» WYBRANY TEKST
________________________________________
Pandemia koronawirusa wymusiła zmiany w kalendarzu F1. Testy zostały przeniesione z Barcelony do Bahrajnu. Potrwają one zaledwie trzy dni. 28 marca w Bahrajnie rozpocznie się nowy sezon.
Już w pierwszej piątkowej sesji kilku kierowców miało kłopoty na torze. Valtteri Bottas po okrążeniu instalacyjnym zjechał do boksu. Okazało się, że miał problem ze skrzynią biegów. Natomiast Charles Leclerc z niewiadomych przyczyn na piętnaście minut przed końcem porannej sesji zatrzymał swój bolid na torze. Każda awaria bolidu to fatalna wiadomość dla ekip, bo czasu na naprawy jest bardzo mało. Jakby nie dość było związanych z tym kłopotów, to wszystko jeszcze utrudnia pogoda.
________________________________________
» POLECENIA DO WYKONANIA
- A) Na podstawie tekstu o testach F1 w Bahrajnie wyjaśnij, dlaczego każda awaria bolidu to fatalna wiadomość dla ekip.
- B) Streść tekst o testach F1 w Bahrajnie w dwóch zdaniach.
- C) Kontynuuj tekst o testach F1 w Bahrajnie, zaczynając po jego ostatnim zdaniu.
________________________________________
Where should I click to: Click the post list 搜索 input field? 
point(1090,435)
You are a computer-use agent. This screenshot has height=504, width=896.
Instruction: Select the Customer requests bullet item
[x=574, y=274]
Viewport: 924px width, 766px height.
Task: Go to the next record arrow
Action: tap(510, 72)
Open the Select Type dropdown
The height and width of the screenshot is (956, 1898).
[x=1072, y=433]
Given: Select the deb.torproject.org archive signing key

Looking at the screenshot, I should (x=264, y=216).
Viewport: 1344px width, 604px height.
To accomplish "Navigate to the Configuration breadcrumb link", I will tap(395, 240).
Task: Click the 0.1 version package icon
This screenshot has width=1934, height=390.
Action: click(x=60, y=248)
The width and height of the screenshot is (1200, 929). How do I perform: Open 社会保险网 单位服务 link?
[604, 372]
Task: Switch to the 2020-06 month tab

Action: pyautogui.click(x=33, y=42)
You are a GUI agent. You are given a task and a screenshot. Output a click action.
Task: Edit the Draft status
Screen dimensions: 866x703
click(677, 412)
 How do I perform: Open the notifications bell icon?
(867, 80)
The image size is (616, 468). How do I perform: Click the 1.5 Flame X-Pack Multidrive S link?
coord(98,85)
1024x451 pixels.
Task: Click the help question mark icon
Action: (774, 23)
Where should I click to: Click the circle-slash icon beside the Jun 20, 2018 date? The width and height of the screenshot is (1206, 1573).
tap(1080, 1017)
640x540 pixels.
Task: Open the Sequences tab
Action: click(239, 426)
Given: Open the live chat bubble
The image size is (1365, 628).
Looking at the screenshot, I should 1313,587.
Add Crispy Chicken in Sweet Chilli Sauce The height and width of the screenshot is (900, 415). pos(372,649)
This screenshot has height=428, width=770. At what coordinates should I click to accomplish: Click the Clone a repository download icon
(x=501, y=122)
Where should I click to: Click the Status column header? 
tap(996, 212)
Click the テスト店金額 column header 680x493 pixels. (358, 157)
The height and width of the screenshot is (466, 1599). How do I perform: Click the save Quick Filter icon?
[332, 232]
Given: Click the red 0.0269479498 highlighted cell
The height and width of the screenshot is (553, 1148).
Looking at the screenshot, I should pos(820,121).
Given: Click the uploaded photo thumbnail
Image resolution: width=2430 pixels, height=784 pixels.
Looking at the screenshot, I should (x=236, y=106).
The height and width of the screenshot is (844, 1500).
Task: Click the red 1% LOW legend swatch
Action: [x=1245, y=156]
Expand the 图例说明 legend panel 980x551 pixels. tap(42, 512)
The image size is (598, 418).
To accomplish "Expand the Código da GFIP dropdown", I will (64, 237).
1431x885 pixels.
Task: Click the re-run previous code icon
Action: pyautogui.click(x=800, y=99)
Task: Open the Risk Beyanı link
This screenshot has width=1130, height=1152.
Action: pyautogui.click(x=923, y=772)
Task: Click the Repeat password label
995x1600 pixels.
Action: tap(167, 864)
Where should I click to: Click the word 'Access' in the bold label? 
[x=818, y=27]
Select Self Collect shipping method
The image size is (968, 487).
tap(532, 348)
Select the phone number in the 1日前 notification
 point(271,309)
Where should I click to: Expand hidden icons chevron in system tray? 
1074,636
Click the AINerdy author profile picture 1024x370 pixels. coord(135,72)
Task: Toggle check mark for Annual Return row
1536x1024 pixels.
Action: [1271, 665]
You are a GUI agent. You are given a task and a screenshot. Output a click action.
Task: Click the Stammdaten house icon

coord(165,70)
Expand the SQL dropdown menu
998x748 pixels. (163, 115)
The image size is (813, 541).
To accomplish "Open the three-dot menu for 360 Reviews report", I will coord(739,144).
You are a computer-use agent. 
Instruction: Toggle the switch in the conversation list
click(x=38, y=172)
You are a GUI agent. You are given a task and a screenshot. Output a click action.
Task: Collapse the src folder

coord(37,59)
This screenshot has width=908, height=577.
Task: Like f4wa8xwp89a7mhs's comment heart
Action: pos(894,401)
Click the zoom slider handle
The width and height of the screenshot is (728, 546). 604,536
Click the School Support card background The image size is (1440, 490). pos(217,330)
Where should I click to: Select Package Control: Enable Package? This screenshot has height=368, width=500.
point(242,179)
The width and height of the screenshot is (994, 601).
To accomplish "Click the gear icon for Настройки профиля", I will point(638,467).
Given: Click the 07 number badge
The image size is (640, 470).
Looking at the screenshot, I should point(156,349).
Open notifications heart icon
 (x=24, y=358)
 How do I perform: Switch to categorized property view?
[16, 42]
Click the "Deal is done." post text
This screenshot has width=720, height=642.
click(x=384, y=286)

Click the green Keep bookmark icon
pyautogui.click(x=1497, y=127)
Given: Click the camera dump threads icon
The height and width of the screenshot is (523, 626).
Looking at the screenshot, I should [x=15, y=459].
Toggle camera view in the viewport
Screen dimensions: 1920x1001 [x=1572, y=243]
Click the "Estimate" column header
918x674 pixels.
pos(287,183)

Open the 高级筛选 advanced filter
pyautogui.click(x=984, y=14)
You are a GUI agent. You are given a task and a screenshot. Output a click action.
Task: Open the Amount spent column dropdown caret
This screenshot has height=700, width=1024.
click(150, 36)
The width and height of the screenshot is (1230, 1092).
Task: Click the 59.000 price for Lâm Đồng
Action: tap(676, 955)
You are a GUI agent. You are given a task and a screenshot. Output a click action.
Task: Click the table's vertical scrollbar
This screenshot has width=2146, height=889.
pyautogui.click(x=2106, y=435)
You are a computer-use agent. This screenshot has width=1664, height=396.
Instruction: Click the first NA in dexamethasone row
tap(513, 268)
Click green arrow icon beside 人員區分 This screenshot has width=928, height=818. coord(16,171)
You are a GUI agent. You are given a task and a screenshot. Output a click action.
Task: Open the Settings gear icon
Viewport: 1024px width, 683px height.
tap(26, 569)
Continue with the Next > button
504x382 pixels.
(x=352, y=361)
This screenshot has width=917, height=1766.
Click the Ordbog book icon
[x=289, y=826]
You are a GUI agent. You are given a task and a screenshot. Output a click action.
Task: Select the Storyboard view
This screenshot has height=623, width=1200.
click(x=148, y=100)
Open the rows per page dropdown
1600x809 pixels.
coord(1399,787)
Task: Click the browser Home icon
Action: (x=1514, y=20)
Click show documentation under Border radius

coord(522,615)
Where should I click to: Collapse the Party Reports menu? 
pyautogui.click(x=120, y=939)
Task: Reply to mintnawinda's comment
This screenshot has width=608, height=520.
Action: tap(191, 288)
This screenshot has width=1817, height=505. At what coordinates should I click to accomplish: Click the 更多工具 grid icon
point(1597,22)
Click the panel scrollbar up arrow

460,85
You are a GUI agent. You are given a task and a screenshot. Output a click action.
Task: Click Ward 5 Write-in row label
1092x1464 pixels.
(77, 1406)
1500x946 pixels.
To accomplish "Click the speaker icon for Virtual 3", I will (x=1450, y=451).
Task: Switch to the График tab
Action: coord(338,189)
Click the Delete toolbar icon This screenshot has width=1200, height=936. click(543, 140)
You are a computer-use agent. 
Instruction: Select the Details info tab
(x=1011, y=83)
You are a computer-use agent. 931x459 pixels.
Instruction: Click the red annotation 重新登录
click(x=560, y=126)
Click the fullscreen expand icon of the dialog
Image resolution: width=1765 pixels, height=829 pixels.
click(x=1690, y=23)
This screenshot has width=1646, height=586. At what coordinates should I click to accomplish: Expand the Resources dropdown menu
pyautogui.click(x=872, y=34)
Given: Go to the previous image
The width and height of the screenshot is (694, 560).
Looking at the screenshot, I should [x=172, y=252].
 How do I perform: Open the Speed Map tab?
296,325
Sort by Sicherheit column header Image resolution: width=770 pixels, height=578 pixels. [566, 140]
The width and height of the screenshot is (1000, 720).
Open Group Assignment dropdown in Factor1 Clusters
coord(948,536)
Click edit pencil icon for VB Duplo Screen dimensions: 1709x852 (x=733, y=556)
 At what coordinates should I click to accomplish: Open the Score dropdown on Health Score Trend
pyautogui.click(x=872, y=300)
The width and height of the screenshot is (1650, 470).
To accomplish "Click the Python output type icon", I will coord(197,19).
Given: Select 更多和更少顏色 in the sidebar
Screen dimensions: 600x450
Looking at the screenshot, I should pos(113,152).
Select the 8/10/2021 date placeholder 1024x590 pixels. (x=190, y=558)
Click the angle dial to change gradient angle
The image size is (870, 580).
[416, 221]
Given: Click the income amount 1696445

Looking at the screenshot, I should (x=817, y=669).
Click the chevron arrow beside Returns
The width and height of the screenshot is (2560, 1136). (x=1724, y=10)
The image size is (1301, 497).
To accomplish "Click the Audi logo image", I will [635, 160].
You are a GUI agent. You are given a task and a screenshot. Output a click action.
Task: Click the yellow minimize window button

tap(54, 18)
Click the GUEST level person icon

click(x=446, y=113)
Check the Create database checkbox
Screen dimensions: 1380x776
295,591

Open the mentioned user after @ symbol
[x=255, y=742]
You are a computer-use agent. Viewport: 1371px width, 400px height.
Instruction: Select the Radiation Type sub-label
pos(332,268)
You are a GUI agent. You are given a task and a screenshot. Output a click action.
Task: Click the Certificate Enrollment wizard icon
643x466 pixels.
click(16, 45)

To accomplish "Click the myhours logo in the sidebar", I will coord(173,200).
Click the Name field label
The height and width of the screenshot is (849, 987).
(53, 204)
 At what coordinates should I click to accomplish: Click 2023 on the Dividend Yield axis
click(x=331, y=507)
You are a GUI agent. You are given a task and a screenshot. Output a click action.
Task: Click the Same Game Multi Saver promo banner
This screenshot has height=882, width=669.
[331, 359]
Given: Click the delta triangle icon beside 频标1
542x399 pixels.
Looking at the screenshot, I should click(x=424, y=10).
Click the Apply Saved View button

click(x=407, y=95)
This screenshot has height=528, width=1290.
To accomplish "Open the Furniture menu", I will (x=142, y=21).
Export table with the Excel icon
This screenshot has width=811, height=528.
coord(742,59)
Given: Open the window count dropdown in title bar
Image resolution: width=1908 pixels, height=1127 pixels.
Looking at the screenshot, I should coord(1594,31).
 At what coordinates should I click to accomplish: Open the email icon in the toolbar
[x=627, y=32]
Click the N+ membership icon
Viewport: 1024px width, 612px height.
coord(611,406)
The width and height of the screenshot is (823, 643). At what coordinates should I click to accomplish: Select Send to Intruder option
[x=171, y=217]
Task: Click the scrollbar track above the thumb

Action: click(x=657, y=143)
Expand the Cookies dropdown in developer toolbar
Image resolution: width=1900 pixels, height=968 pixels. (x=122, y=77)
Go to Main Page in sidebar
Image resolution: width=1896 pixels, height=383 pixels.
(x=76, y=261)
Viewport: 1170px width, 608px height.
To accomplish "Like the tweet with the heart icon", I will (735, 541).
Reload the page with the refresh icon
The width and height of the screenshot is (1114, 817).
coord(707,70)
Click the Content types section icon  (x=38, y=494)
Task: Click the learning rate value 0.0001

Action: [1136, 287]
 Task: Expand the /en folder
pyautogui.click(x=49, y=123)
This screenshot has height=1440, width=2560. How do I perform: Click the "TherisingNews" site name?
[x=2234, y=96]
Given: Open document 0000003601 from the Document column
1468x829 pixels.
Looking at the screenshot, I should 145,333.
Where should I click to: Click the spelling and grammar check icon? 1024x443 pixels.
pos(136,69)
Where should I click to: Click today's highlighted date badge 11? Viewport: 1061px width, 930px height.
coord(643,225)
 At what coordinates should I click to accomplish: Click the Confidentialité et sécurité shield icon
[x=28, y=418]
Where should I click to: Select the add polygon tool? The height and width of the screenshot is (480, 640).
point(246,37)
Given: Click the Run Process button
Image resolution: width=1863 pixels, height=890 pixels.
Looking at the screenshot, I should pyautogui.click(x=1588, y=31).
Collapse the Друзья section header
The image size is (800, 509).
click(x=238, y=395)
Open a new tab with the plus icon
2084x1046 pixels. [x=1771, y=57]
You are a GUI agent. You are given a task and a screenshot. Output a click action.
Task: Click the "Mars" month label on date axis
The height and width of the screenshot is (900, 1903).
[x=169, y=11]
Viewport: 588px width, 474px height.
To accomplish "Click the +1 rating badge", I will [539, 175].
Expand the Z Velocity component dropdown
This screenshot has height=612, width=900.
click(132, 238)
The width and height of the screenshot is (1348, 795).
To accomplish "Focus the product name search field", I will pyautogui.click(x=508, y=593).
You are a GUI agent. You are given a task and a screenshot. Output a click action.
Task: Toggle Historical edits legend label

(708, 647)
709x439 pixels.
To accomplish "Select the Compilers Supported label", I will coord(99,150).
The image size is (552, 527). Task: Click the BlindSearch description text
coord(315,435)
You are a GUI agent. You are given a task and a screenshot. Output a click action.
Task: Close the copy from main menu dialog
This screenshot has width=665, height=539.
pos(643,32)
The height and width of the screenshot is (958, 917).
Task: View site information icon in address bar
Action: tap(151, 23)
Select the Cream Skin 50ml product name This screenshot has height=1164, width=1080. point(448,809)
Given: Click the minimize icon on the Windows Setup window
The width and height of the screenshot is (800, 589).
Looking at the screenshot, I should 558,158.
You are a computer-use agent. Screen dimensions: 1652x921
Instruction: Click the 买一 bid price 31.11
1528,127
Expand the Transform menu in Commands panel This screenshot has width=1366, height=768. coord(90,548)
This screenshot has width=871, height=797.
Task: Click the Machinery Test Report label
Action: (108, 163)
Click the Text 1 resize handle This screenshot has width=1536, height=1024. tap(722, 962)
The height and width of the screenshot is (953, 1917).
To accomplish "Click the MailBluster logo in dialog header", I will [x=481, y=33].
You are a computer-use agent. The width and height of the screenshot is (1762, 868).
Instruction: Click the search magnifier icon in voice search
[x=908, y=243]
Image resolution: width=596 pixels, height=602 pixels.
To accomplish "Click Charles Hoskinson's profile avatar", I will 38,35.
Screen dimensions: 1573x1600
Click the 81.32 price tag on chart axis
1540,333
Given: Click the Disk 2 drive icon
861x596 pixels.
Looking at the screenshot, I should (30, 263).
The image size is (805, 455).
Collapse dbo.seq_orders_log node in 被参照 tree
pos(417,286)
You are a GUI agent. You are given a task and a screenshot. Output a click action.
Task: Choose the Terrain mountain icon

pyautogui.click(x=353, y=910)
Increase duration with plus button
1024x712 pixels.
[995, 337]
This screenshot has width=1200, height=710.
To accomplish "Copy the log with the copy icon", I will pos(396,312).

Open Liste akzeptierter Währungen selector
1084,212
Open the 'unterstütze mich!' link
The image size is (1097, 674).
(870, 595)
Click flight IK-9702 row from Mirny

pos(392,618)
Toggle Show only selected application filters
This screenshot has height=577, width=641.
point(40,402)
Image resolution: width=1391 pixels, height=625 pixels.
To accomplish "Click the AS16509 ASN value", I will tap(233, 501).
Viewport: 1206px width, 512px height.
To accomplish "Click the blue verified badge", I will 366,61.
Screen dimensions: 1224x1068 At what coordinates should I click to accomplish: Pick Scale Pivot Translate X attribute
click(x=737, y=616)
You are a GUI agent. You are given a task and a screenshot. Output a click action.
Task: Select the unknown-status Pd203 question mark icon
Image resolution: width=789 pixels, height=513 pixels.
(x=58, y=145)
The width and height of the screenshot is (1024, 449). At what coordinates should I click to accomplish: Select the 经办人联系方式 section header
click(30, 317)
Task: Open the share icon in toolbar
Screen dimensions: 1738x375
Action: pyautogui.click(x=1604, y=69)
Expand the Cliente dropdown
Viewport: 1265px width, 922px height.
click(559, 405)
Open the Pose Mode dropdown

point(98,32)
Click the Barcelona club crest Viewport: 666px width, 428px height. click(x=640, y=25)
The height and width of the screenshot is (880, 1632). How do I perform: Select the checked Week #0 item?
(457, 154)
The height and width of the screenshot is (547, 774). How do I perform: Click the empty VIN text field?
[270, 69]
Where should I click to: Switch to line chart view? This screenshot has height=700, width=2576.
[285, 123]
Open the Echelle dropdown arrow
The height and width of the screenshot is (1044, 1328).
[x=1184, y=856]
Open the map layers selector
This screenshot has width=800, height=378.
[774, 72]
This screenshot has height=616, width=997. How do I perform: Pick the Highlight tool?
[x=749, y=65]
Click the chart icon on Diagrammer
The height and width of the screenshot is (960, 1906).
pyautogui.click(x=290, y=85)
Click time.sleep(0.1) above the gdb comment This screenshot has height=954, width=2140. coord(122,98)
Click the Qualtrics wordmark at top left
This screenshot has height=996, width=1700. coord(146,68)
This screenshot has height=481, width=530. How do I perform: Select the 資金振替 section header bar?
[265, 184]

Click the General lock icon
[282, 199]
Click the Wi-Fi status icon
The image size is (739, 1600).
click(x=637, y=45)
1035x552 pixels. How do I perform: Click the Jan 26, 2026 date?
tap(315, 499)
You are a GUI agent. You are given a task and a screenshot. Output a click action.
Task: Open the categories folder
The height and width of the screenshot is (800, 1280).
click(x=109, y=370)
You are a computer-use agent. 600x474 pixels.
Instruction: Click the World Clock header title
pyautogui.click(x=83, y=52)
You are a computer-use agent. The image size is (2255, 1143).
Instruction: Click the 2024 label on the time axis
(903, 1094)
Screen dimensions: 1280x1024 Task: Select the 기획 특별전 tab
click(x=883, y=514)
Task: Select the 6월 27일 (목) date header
________________________________________
» ODPOWIEDZI
- A) Każda awaria bolidu to fatalna wiadomość dla ekip, bo czasu na naprawy jest bardzo mało.

- B) Z powodu pandemii koronawirusa testy F1 przeniesiono z Barcelony do Bahrajnu i potrwają one tylko trzy dni, a 28 marca rozpocznie się tam nowy sezon. Już w pierwszej piątkowej sesji kilku kierowców miało kłopoty: Valtteri Bottas miał problem ze skrzynią biegów, Charles Leclerc zatrzymał bolid na torze, a pracę ekip dodatkowo utrudnia pogoda.

- C)
W popołudniowej sesji wszyscy kierowcy musieli zmagać się nie tylko z upałem (termometry pokazywały 35 stopni), ale i piaskiem. Przez tor przeszła burza piaskowa. Za jeżdżącymi po torze bolidami unosiły się kłęby pyłu, natomiast zdjęcia zrobione podczas tej sesji wyglądają, jakby zostały zrobione na Marsie. Zespoły starają się zachować dobrą minę do złej gry. Zespół McLarena na Twitterze postanowił zażartować z panujących na torze ekstremalnych warunków.
Testy w Bahrajnie potrwają do niedzieli. Niestety, w tym roku na torze nie pojawi się Robert Kubica. Po testach wszystkie ekipy zostaną w Bahrajnie, bo po odwołaniu GP Australii to właśnie tam, 28 marca, rozpocznie się nowy sezon Formuły 1.